O novo perfil almejado pelo IPT segue um figurino internacional. João Fernando Gomes de Oliveira cita o exemplo do Korea Advanced Institute of Science and Technology (Kaist), uma das maiores instituições de pesquisa da Coreia do Sul, atualmente envolvida em projetos tecnológicos de fronteira, como o desenvolvimento de materiais plásticos ultrarresistentes e a criação de portos móveis, capazes de descarregar ainda no mar grandes navios de contêineres, cujos tamanhos são cada vez menos compatíveis com os calados dos portos tradicionais. “Guardadas as proporções, a ambição do IPT é semelhante. Sabemos que a inovação é um processo contínuo, que depende de diversas etapas. Existe um elo perdido no processo de inovação do Brasil: o financiamento e a simulação de testes capazes de mostrar que as boas ideias dos pesquisadores terão uma aplicação prática para as empresas. É nesse elo que queremos atuar”, afirma.
Concreto e asfalto
A adaptação às necessidades de cada época é uma marca da longevidade do IPT. Criado em 1899 como Gabinete de Resistência de Materiais da Escola Politécnica, tinha como objetivo produzir ensaios de materiais de construção, como o concreto e o asfalto então importados. A partir de 1926, passou a ser conhecido como Laboratório de Ensaios de Materiais e, em 1934, tomou o seu nome definitivo. Ao longo de sua trajetória, engajou-se em missões de todo tipo, como a orientação da fabricação de granadas de mão para os paulistas rebelados em 1932; o desenvolvimento de placas de madeira para a fabricação de pequenos aviões na década de 1940; e adaptação de motores de carro para uso de gasogênio durante a escassez de gasolina da Segunda Guerra Mundial. A partir dos anos 1950, participou dos projetos de grandes usinas hidrelétricas, assim como, duas décadas mais tarde, da construção da primeira linha de metrô da capital paulista.

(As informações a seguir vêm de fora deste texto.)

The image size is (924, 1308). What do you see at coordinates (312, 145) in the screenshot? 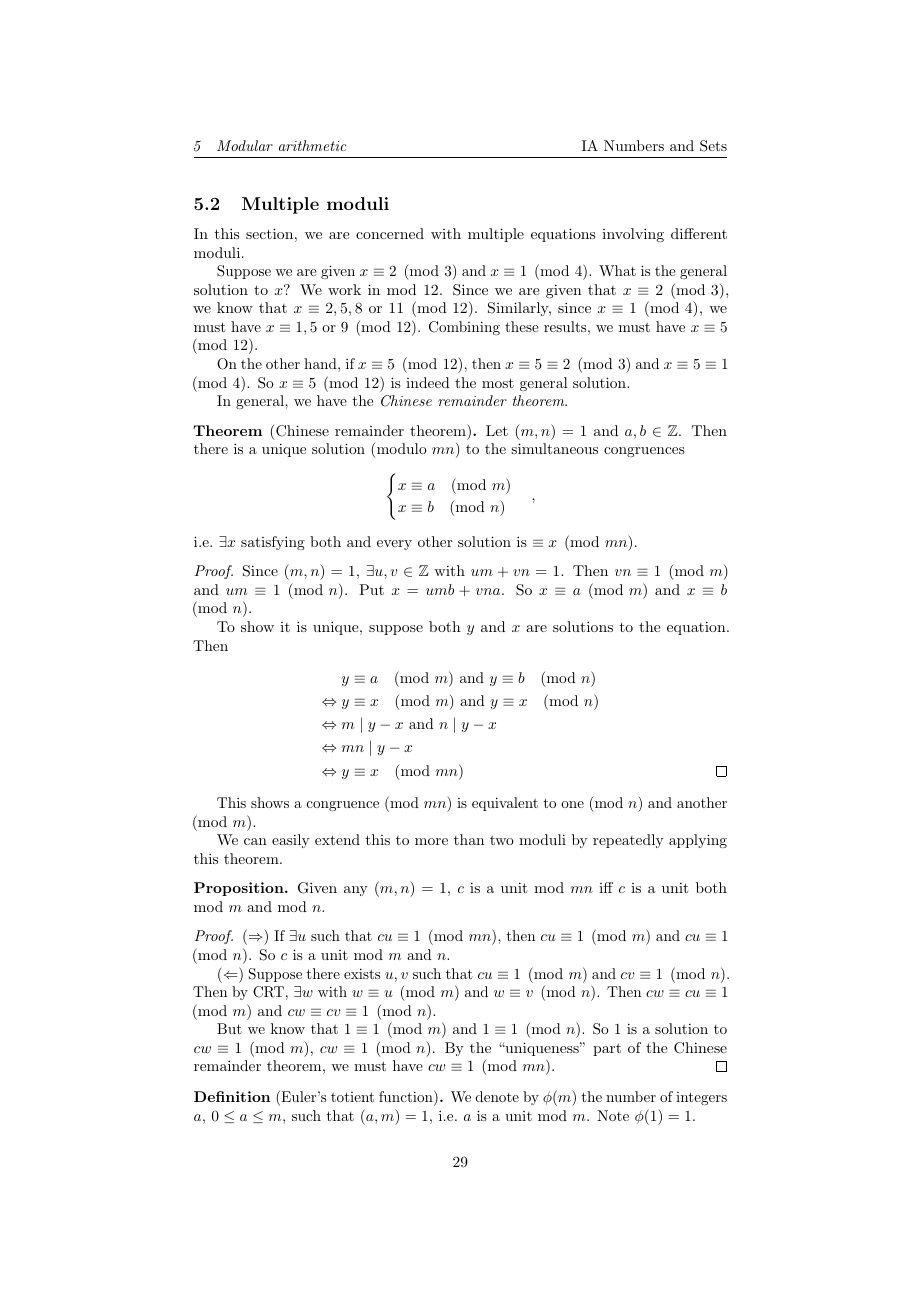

Nos últimos 20 anos, dedicou-se também a projetos na área ambiental e a parcerias com empresas de pequeno e de médio porte, que não podem custear um departamento de pesquisa e desenvolvimento próprio. O trabalho que mais chama a atenção do público, porém, são as perícias feitas pelos técnicos do instituto em acidentes como o desmoronamento das obras de uma estação de metrô, há dois anos, que matou sete pessoas. “O ideal seria que o IPT tivesse sido convidado a participar na fase de elaboração do projeto e do monitoramento da obra, em vez de fazer um trabalho de arqueologia para definir as causas da tragédia”, diz João Fernando Gomes de Oliveira. “Mas não podemos evitar essa missão de ‘polícia técnica’, pois somos a instituição mais habilitada a fazer isso no estado e a maior parte de nosso financiamento é pública.”